Task brief:
After reading the data below, copy out every line that contains the word "icon".

Information given:
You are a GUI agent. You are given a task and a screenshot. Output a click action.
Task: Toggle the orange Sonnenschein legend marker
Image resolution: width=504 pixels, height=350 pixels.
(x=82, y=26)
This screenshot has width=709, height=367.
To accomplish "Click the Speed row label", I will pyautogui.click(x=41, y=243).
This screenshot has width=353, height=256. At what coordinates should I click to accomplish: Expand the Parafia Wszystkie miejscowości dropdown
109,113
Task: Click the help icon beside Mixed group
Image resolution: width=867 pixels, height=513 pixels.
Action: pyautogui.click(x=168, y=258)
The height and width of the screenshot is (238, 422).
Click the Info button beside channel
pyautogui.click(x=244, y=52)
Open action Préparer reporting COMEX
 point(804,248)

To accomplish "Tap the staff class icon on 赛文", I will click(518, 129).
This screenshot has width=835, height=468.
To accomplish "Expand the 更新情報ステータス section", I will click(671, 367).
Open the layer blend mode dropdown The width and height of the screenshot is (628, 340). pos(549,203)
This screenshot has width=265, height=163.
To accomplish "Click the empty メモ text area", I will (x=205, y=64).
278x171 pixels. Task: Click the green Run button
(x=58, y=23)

Exercise answer:
Task: Click the help icon beside Mixed group
To accomplish "Tap the staff class icon on 赛文", I will click(518, 129).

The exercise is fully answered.